The ability to delay gratification, like most skills, correlates with socioeconomic status and parenting styles. Children from poorer homes do much worse on delayed gratification tests than children from middle-class homes. That's probably because children from poorer homes are more likely to have their lives disrupted by marital breakdown, violence, moving, etc. They think in the short term because there is no predictable long term.

The good news is that while differences in the ability to delay gratification emerge early and persist *, that ability can be improved with conscious effort. Moral lectures don't work. Sheer willpower doesn't seem to work either. The children who resisted eating the marshmallow didn't stare directly at it and exercise iron discipline. On the contrary, they were able to resist their appetites because they were able to distract * themselves, and think about other things.

What works, says Jonathan Haidt, the author of ''The Happiness Hypothesis,'' is creating stable, predictable environments for children, in which good behavior pays off - and practice. Young people who are given a series of tests that demand self-control get better at it over time.

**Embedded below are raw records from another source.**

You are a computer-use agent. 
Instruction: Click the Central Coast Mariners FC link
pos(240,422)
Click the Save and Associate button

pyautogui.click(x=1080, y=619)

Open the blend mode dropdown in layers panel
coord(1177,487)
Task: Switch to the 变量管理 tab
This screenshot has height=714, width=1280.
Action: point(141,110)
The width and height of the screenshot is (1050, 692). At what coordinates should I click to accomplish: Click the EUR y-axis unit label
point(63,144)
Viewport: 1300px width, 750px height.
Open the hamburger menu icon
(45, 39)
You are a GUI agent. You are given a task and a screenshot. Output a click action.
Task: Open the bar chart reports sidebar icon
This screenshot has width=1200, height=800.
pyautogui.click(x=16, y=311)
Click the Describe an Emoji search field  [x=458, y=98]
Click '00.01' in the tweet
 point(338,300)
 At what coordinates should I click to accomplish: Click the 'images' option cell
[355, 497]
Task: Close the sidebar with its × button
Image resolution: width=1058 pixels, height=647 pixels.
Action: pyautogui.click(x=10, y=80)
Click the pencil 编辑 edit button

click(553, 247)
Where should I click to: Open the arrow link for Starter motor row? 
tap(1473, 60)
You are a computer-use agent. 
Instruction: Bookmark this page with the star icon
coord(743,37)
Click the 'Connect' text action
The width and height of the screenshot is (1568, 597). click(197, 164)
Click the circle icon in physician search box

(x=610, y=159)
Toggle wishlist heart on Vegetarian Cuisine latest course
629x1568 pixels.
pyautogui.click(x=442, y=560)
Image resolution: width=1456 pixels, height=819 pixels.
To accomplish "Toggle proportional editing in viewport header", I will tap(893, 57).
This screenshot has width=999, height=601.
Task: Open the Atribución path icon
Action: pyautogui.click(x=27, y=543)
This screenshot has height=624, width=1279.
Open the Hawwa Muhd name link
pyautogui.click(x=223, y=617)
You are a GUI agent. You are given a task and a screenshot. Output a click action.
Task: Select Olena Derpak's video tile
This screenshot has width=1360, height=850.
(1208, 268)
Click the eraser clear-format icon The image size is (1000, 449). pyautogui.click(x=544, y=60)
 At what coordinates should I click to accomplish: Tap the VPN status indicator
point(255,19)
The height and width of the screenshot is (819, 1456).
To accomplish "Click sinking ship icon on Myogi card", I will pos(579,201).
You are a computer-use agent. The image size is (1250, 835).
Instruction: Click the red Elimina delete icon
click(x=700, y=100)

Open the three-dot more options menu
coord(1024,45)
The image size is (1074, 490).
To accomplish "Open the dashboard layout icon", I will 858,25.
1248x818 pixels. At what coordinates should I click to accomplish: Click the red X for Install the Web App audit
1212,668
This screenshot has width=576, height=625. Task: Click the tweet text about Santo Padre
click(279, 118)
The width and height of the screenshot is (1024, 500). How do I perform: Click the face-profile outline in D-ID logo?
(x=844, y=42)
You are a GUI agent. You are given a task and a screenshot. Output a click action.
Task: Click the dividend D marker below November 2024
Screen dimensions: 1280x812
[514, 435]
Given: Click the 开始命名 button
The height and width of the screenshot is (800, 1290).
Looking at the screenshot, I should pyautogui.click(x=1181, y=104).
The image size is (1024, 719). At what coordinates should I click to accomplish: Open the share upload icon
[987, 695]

This pattern would be too obvious to mention if it weren't so largely ignored by educators and policy makers. Somehow we've entered a world in which we obsess over structural reforms and standardized tests, but skirt * around the moral and psychological traits that are at the heart of actual success. Walter Mischel tried to interest New York schools in programs based on his research. Needless to say, he found almost no takers.

■ 돋보기 - 널리 알려진 심리실험 활용하면 인간-사회 관련 논술에 유용

이 세상에는 따분한 공부보다도 현기증 나게 재밌는 것이 너무 많습니다. 좋은 책을 읽고, 논술 공부를 하고, 수능시험을 준비하는 것보다는, PC방에 가서 게임을 하고 영화를 보고 때로는 친구들과 어울려 놀이를 하는 것이 훨씬 재밌습니다. 결국 공부 잘하는 아이들은 이러한 유혹을 이겨내고 수업에 열중하고 책에 매달리는 아이들입니다. 눈부신 유혹을 이겨내면 눈부신 성공을 맞이한다는 말도 있습니다.

인간관계에서도 분노를 폭발시키고 싶은 충동이 일어날 때가 있습니다. 그러나 감정에 따라 행동을 하고나면 곧 후회하게 되기 쉽지요. 화났을 때 충동적으로 행동한 결과로 인간관계에 돌이킬 수 없는 손상을 입을 수도 있습니다. 학창생활은 물론이고 사회생활에서도 충동과 유혹을 억제하는 습관이 일생에서 큰 도움이 됩니다.

심리 실험은 인간의 본성과 역사적 사건이나 사회현상의 관련성을 이해하는 데 큰 실마리를 제공합니다. 20세기는 마시멜로 실험처럼 인간 본성에 대한 이해를 깊게 해주는 천재적인 실험이 많았습니다.

B F 스키너의 보상과 처벌에 관한 행동주의 이론은 평소 멀쩡하던 사람이 연기 자욱한 카지노에서 돈이 다 털릴 때까지 도박을 하는 이유를 설명해 줍니다. 지성과 교양을 갖췄던 나치 정권의 독일 장교들은 어떤 이유로 히틀러의 비이성적이고 잔인한 명령에 복종했을까?(스탠리 밀그램의 충격 기계와 권위에 대한 복종 실험) 사람들은 왜 20달러를 주었을 때보다 1달러를 주었을 때 설득이 더 잘 되는가?(레온 페스팅거의 인지부조화 연구) 가난한 사람이 부자에 비해 약물 중독에 잘 빠져드는 이유는 무엇일까?(브루스 알렉산더의 마약중독 실험) 인간의 기억은 왜 선택적으로 저장되는가?(에릭 칸델의 기억 실험)

인구에 회자되는 심리 실험의 내용을 파악하고 논술에서 자기주장을 펴는 데 적절히 활용하는 방안을 공부하기 바랍니다.